### DATASET:

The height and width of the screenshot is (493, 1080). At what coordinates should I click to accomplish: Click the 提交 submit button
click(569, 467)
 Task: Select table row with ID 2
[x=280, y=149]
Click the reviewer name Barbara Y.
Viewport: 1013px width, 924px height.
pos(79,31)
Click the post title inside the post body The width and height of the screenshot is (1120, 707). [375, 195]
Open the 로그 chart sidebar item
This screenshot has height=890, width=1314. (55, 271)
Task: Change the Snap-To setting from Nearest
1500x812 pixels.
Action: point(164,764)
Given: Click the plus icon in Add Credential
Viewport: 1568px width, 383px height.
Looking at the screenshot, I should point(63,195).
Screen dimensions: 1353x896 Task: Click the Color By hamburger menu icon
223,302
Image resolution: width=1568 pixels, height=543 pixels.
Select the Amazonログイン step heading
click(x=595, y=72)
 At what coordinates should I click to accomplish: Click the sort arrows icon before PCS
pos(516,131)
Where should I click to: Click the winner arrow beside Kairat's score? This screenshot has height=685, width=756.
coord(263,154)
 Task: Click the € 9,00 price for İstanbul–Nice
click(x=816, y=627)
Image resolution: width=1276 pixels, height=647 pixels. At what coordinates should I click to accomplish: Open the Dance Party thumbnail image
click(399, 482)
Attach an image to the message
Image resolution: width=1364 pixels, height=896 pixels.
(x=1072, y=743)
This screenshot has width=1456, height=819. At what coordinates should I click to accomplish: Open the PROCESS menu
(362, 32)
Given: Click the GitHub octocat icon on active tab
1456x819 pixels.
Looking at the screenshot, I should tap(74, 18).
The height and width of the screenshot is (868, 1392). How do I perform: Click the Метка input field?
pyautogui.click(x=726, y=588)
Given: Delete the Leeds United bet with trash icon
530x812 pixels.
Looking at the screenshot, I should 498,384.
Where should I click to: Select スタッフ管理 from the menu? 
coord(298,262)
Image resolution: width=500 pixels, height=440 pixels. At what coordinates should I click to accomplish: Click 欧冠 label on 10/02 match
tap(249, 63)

### WHAT YOU SHOULD DO:
Please update the items above by replacing "Viewport" with "Window" wherever it appears, leaving everything else unchanged.

### THE RESPONSE:
The height and width of the screenshot is (493, 1080). At what coordinates should I click to accomplish: Click the 提交 submit button
click(569, 467)
 Task: Select table row with ID 2
[x=280, y=149]
Click the reviewer name Barbara Y.
Window: 1013px width, 924px height.
pos(79,31)
Click the post title inside the post body The width and height of the screenshot is (1120, 707). [375, 195]
Open the 로그 chart sidebar item
This screenshot has height=890, width=1314. (55, 271)
Task: Change the Snap-To setting from Nearest
1500x812 pixels.
Action: point(164,764)
Given: Click the plus icon in Add Credential
Window: 1568px width, 383px height.
Looking at the screenshot, I should point(63,195).
Screen dimensions: 1353x896 Task: Click the Color By hamburger menu icon
223,302
Image resolution: width=1568 pixels, height=543 pixels.
Select the Amazonログイン step heading
click(x=595, y=72)
 At what coordinates should I click to accomplish: Click the sort arrows icon before PCS
pos(516,131)
Where should I click to: Click the winner arrow beside Kairat's score? This screenshot has height=685, width=756.
coord(263,154)
 Task: Click the € 9,00 price for İstanbul–Nice
click(x=816, y=627)
Image resolution: width=1276 pixels, height=647 pixels. At what coordinates should I click to accomplish: Open the Dance Party thumbnail image
click(399, 482)
Attach an image to the message
Image resolution: width=1364 pixels, height=896 pixels.
(x=1072, y=743)
This screenshot has width=1456, height=819. At what coordinates should I click to accomplish: Open the PROCESS menu
(362, 32)
Given: Click the GitHub octocat icon on active tab
1456x819 pixels.
Looking at the screenshot, I should tap(74, 18).
The height and width of the screenshot is (868, 1392). How do I perform: Click the Метка input field?
pyautogui.click(x=726, y=588)
Given: Delete the Leeds United bet with trash icon
530x812 pixels.
Looking at the screenshot, I should 498,384.
Where should I click to: Select スタッフ管理 from the menu? 
coord(298,262)
Image resolution: width=500 pixels, height=440 pixels. At what coordinates should I click to accomplish: Click 欧冠 label on 10/02 match
tap(249, 63)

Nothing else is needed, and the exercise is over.